SPF Internationalization
For ordinary ASCII mail addresses the I18N considerations for SPF are rather limited. When FAIL results for policies using -all or similar are rejected, as they should, the HELO identity or MAIL FROM (envelope sender) address was most likely forged, and spammers won't insist on an SMTP reply in their language.
If the FAIL rejection was caused by an erroneous policy for legit mail the policy could offer an explanation with the SPF exp= modifier pointing to a DNS TXT record. The explanation can include an URL, in simple cases it is an URL, controlled by the publisher of the erroneous policy. Simplified, if an explanation is or contains an URL make sure to use the upper case form of SPF macros for the proper URL-encoding. That still buys you nothing wrt I18N if the URL points to the Why-form on this site.

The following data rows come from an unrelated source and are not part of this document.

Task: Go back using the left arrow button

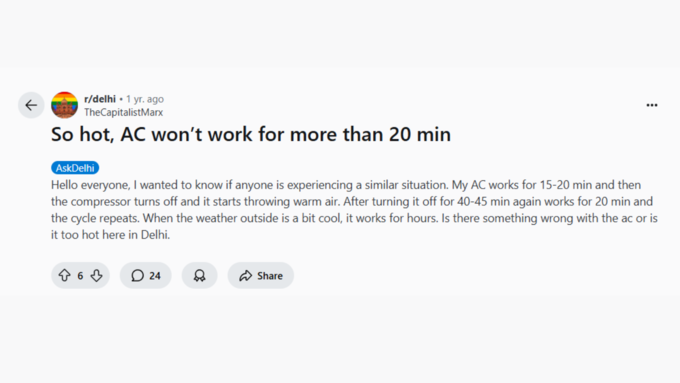Action: [31, 105]
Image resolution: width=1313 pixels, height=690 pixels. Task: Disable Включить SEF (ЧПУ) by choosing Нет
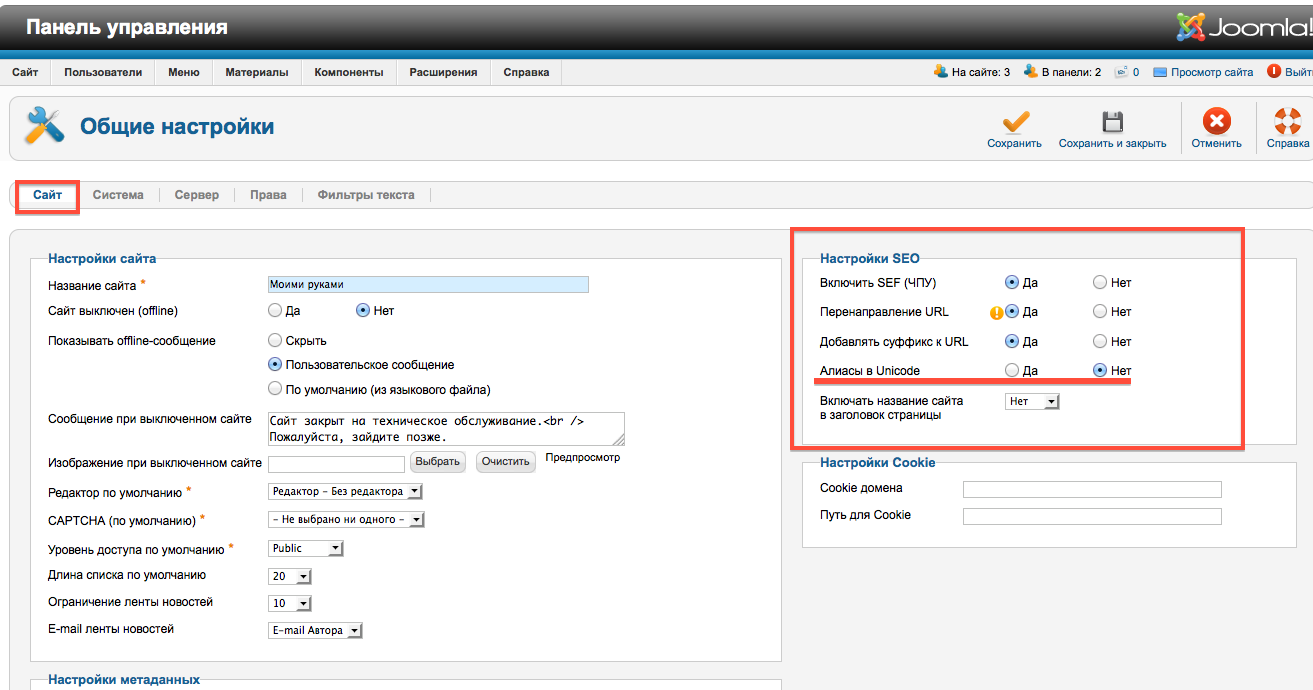[1100, 283]
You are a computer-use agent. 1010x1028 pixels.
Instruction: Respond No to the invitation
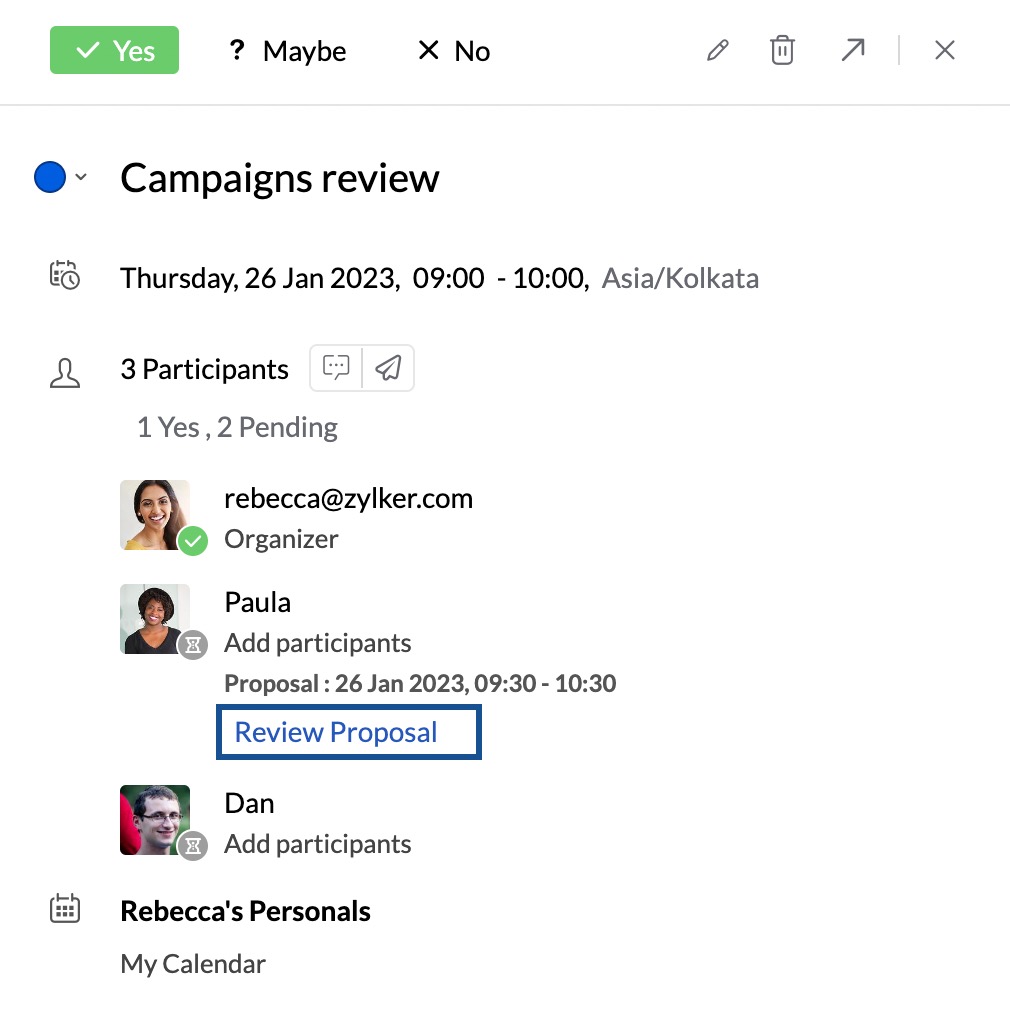click(454, 51)

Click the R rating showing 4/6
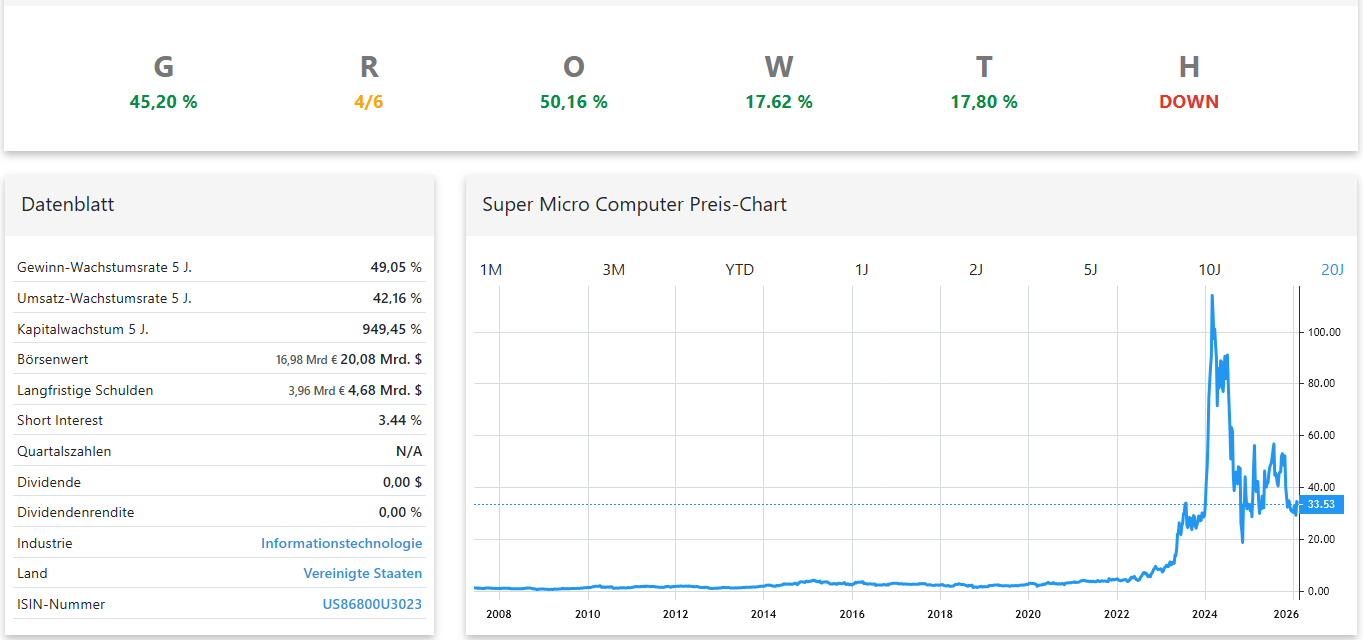(x=368, y=101)
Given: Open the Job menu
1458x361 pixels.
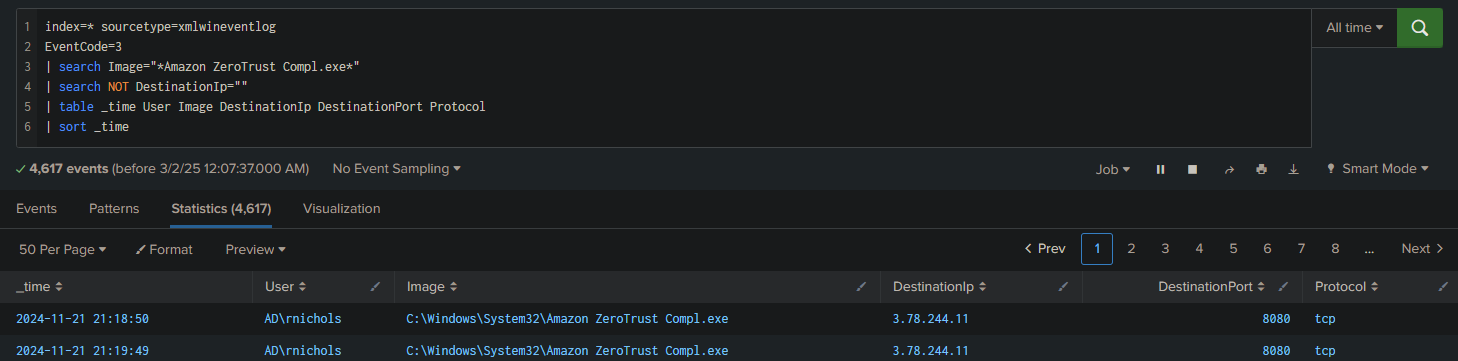Looking at the screenshot, I should [1113, 170].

Similar why-services elsewhere could use http language negotiation and/or offer links to translated explanations for legit users of the relevant domain.

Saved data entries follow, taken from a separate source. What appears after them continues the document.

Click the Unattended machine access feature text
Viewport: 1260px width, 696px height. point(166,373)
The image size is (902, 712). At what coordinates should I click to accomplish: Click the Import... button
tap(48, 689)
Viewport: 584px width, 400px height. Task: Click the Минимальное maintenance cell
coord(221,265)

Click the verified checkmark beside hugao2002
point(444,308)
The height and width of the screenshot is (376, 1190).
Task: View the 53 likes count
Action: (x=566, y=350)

What you should not do is to create a TXT record with an explanation using non-ASCII characters. This won't work as expected for the most important case:
- Your user sends MAIL FROM your domain to somebody.
- The receiver forwards it to a third party without stating MAIL FROM receiver, i.e. keeping MAIL FROM your domain as is.
- The third party checks your policy, and gets a FAIL, your policy doesn't permit any IPs of arguably clueless forwarders.
- The third party rejects FAIL as it should, optionally adding the explanation offered in your policy with an exp= modifier pointing to your TXT.
- The forwarder has to create a non-delivery report (bounce) to your user for the rejected mail, and expects to have gotten an ASCII-reply. That's a limitation in SMTP, the reply can only be ASCII.
- The SMTP reply from the third party somehow ends up in a part of the non-delivery report, and at that point the only safe bet is ASCII.
IDNA
Internationalized domains will soon be popular. As far as SPF is concerned the rules are simple: Use the ASCII A-label form of domains, also known as LDH-labels as used in SMTP, in SPF policies. Any valid Unicode U-label has a corresponding A-label starting with xn--, ignoring cases where an U-label happens to be already in LDH-form.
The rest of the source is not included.